____ INPUT RECORDS
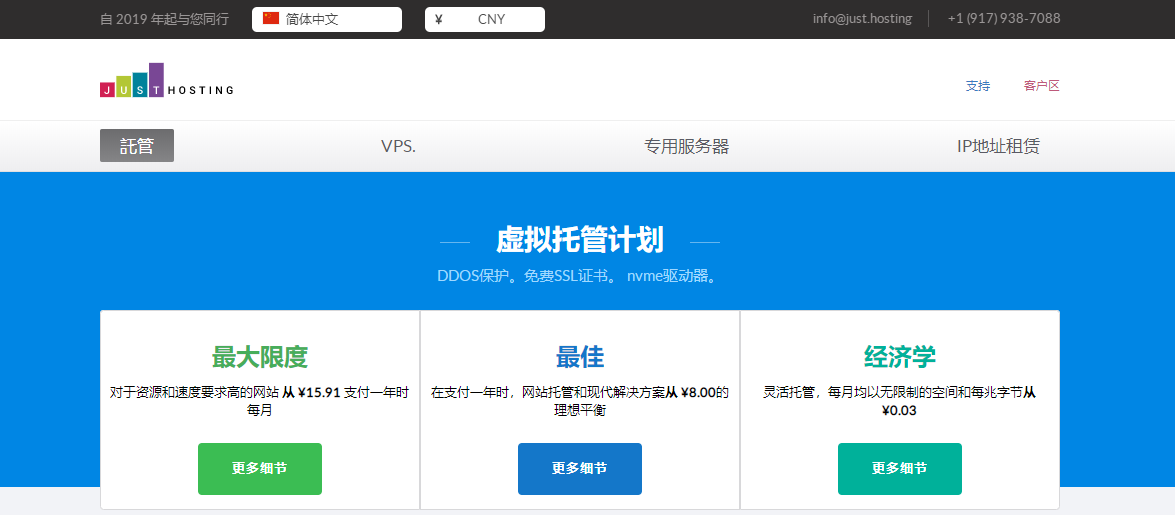Click the 经济学 plan heading
1175x515 pixels.
pos(900,357)
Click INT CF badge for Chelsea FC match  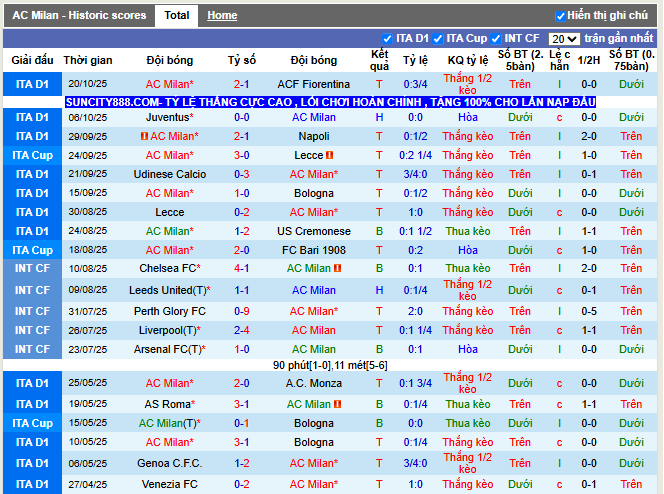click(x=32, y=269)
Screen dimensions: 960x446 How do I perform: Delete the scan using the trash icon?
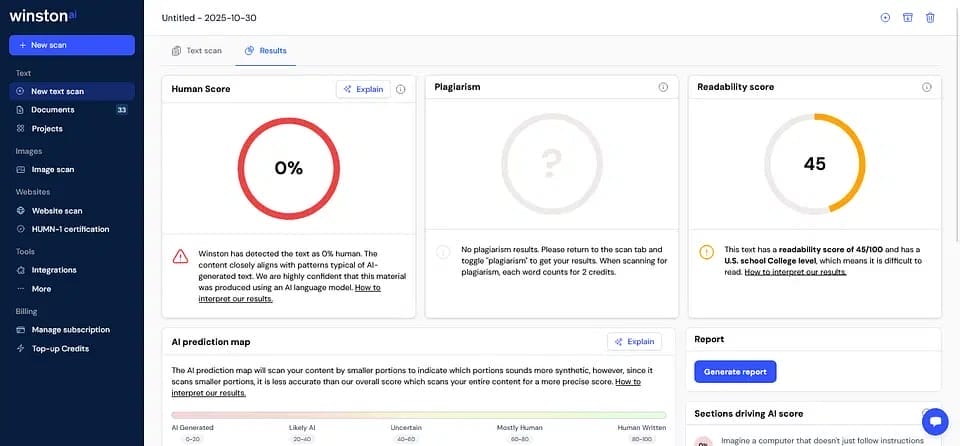pos(930,17)
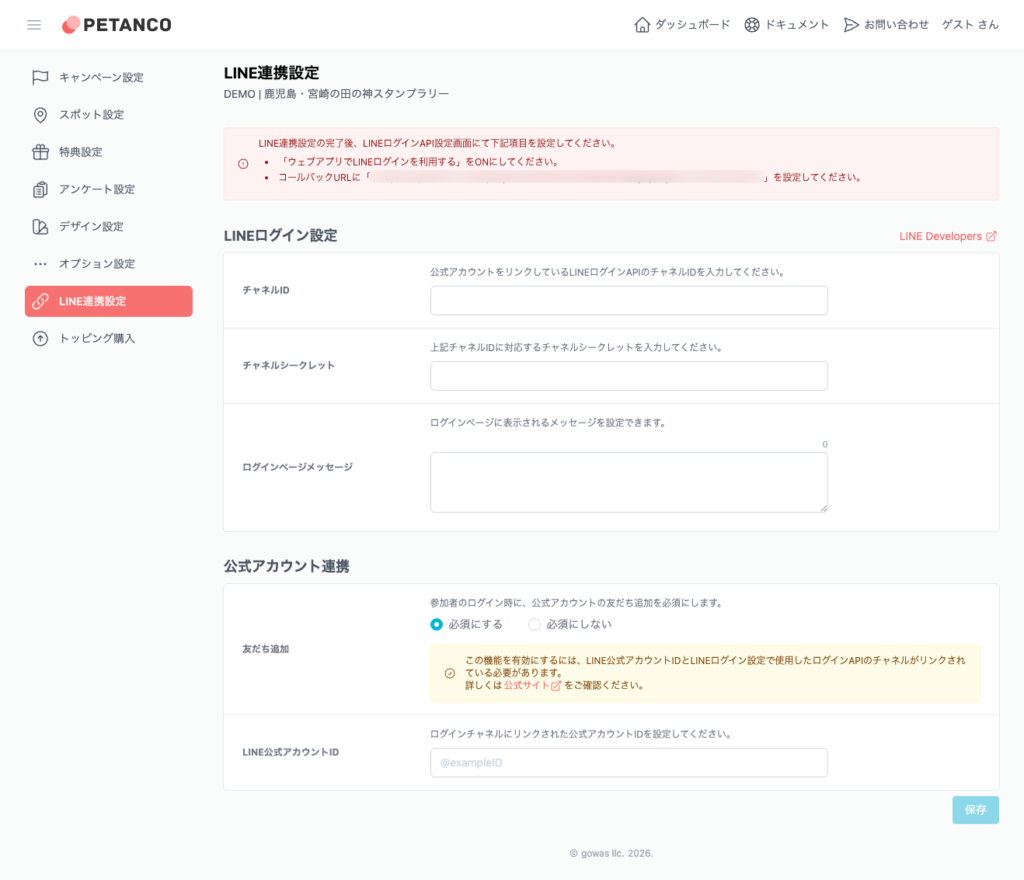Select the 必須にする radio button

coord(437,623)
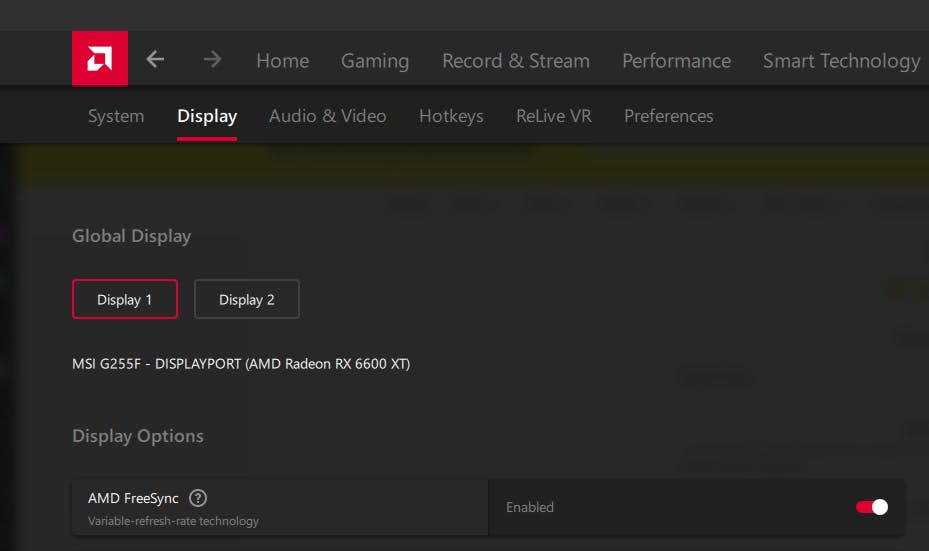
Task: Click the AMD logo icon
Action: 99,59
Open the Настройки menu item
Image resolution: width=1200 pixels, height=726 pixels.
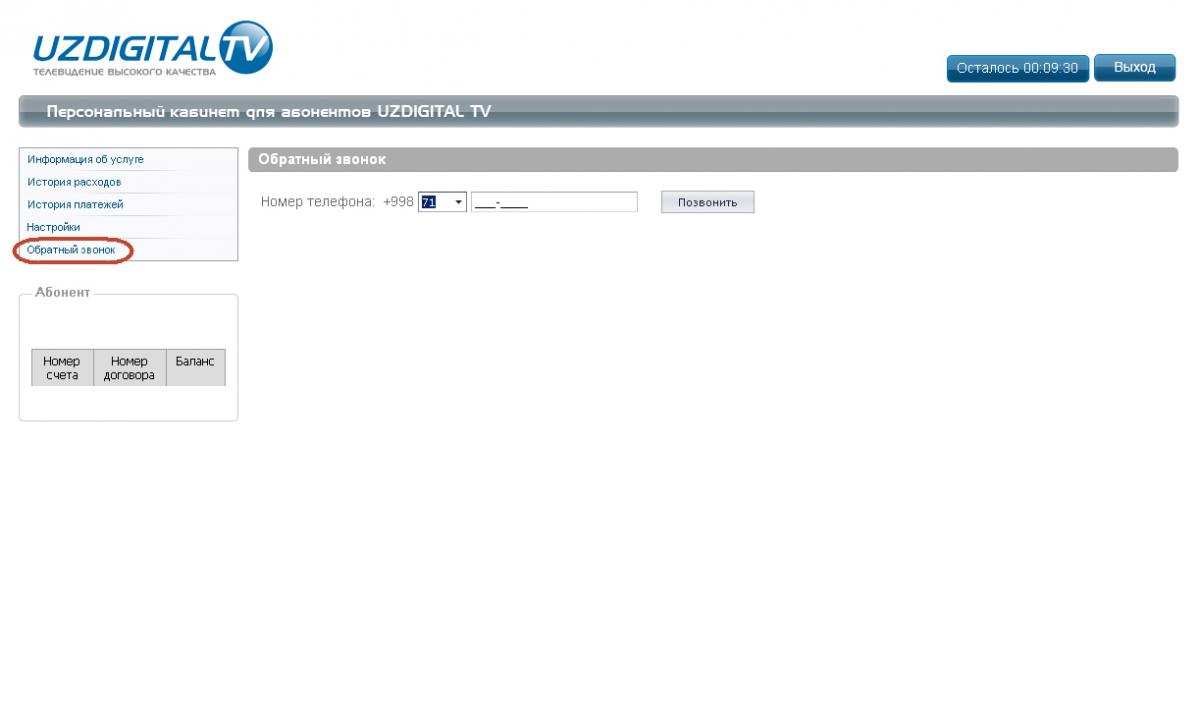tap(53, 227)
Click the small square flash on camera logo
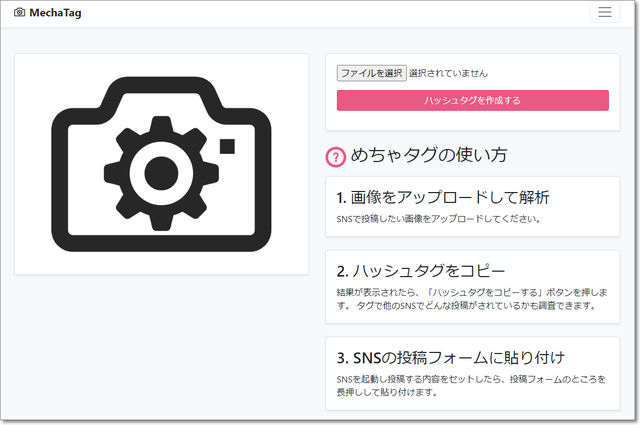 (228, 146)
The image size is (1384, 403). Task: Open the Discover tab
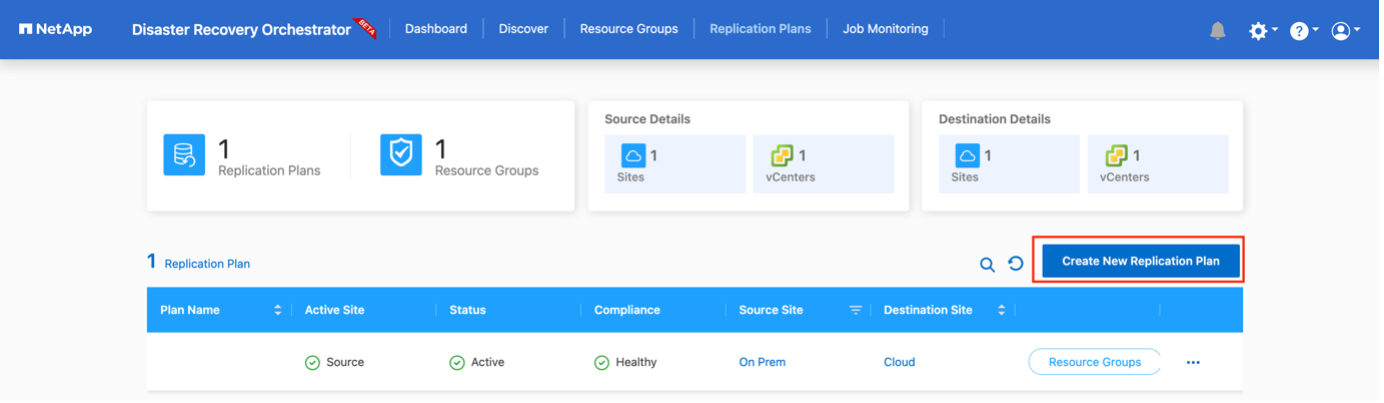[x=524, y=29]
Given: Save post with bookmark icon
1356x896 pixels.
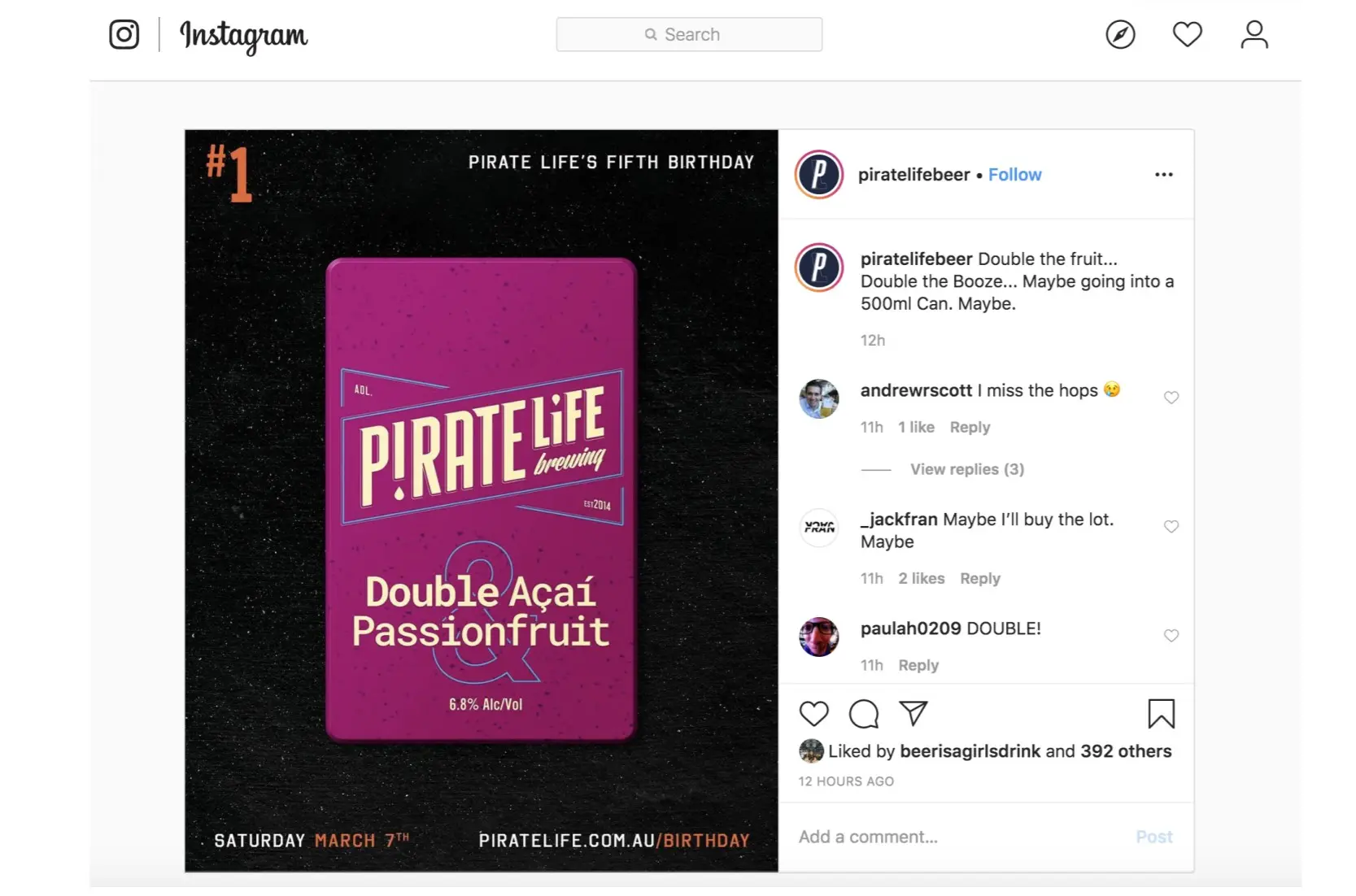Looking at the screenshot, I should coord(1161,714).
________
WORK TASK:
When you reach the line containing "Open the Настройки menu item" in the records above, write out that line and every line after it through the end, exactly, but omit the pictures.

TASK RESPONSE:
Open the Настройки menu item
Image resolution: width=1200 pixels, height=726 pixels.
tap(53, 227)
Click the small square flash on camera logo
 (228, 146)
The image size is (1384, 403). Task: Open the Discover tab
[x=524, y=29]
Given: Save post with bookmark icon
1356x896 pixels.
Looking at the screenshot, I should coord(1161,714).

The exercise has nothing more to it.